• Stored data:
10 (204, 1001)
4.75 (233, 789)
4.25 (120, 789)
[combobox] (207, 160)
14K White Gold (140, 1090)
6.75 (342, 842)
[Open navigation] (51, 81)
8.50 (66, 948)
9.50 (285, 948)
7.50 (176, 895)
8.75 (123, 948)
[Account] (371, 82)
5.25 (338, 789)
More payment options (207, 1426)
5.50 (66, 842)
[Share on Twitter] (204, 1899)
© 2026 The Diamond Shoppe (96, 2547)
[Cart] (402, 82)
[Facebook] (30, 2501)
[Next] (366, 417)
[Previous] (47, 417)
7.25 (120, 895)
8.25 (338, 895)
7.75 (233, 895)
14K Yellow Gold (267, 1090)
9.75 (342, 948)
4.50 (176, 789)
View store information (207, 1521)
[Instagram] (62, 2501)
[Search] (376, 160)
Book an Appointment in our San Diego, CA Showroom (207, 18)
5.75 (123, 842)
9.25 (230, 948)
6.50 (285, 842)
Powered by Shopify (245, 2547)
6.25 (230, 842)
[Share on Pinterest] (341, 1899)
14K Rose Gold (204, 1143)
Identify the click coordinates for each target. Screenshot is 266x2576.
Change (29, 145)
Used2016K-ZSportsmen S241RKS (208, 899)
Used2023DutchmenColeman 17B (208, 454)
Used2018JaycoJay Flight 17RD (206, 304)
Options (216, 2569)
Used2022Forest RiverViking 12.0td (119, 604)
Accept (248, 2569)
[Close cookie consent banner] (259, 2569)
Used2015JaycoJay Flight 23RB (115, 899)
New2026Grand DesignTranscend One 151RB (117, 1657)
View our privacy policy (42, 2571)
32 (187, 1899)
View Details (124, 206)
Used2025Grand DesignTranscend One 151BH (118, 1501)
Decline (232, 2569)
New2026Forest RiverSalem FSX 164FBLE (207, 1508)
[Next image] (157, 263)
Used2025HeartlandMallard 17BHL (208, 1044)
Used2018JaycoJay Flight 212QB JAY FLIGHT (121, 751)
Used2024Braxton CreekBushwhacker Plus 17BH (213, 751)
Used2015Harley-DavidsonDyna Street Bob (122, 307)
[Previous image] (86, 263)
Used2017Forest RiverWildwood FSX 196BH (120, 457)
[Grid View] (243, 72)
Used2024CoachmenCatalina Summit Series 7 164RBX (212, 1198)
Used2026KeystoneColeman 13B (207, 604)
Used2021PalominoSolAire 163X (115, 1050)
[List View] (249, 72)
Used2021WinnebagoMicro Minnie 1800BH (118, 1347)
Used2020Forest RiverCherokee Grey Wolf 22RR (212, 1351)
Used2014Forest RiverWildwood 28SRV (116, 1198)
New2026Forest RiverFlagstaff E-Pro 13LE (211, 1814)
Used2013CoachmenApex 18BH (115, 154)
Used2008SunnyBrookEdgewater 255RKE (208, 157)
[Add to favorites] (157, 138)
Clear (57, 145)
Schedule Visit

• Activity: Set down the records again, exactly.

• Response to the task:
10 (204, 1001)
4.75 (233, 789)
4.25 (120, 789)
[combobox] (207, 160)
14K White Gold (140, 1090)
6.75 (342, 842)
[Open navigation] (51, 81)
8.50 (66, 948)
9.50 (285, 948)
7.50 (176, 895)
8.75 (123, 948)
[Account] (371, 82)
5.25 (338, 789)
More payment options (207, 1426)
5.50 (66, 842)
[Share on Twitter] (204, 1899)
© 2026 The Diamond Shoppe (96, 2547)
[Cart] (402, 82)
[Facebook] (30, 2501)
[Next] (366, 417)
[Previous] (47, 417)
7.25 (120, 895)
8.25 (338, 895)
7.75 (233, 895)
14K Yellow Gold (267, 1090)
9.75 (342, 948)
4.50 (176, 789)
View store information (207, 1521)
[Instagram] (62, 2501)
[Search] (376, 160)
Book an Appointment in our San Diego, CA Showroom (207, 18)
5.75 (123, 842)
9.25 (230, 948)
6.50 (285, 842)
Powered by Shopify (245, 2547)
6.25 (230, 842)
[Share on Pinterest] (341, 1899)
14K Rose Gold (204, 1143)
Identify the click coordinates for each target. Screenshot is 266x2576.
Change (29, 145)
Used2016K-ZSportsmen S241RKS (208, 899)
Used2023DutchmenColeman 17B (208, 454)
Used2018JaycoJay Flight 17RD (206, 304)
Options (216, 2569)
Used2022Forest RiverViking 12.0td (119, 604)
Accept (248, 2569)
[Close cookie consent banner] (259, 2569)
Used2015JaycoJay Flight 23RB (115, 899)
New2026Grand DesignTranscend One 151RB (117, 1657)
View our privacy policy (42, 2571)
32 (187, 1899)
View Details (124, 206)
Used2025Grand DesignTranscend One 151BH (118, 1501)
Decline (232, 2569)
New2026Forest RiverSalem FSX 164FBLE (207, 1508)
[Next image] (157, 263)
Used2025HeartlandMallard 17BHL (208, 1044)
Used2018JaycoJay Flight 212QB JAY FLIGHT (121, 751)
Used2024Braxton CreekBushwhacker Plus 17BH (213, 751)
Used2015Harley-DavidsonDyna Street Bob (122, 307)
[Previous image] (86, 263)
Used2017Forest RiverWildwood FSX 196BH (120, 457)
[Grid View] (243, 72)
Used2024CoachmenCatalina Summit Series 7 164RBX (212, 1198)
Used2026KeystoneColeman 13B (207, 604)
Used2021PalominoSolAire 163X (115, 1050)
[List View] (249, 72)
Used2021WinnebagoMicro Minnie 1800BH (118, 1347)
Used2020Forest RiverCherokee Grey Wolf 22RR (212, 1351)
Used2014Forest RiverWildwood 28SRV (116, 1198)
New2026Forest RiverFlagstaff E-Pro 13LE (211, 1814)
Used2013CoachmenApex 18BH (115, 154)
Used2008SunnyBrookEdgewater 255RKE (208, 157)
[Add to favorites] (157, 138)
Clear (57, 145)
Schedule Visit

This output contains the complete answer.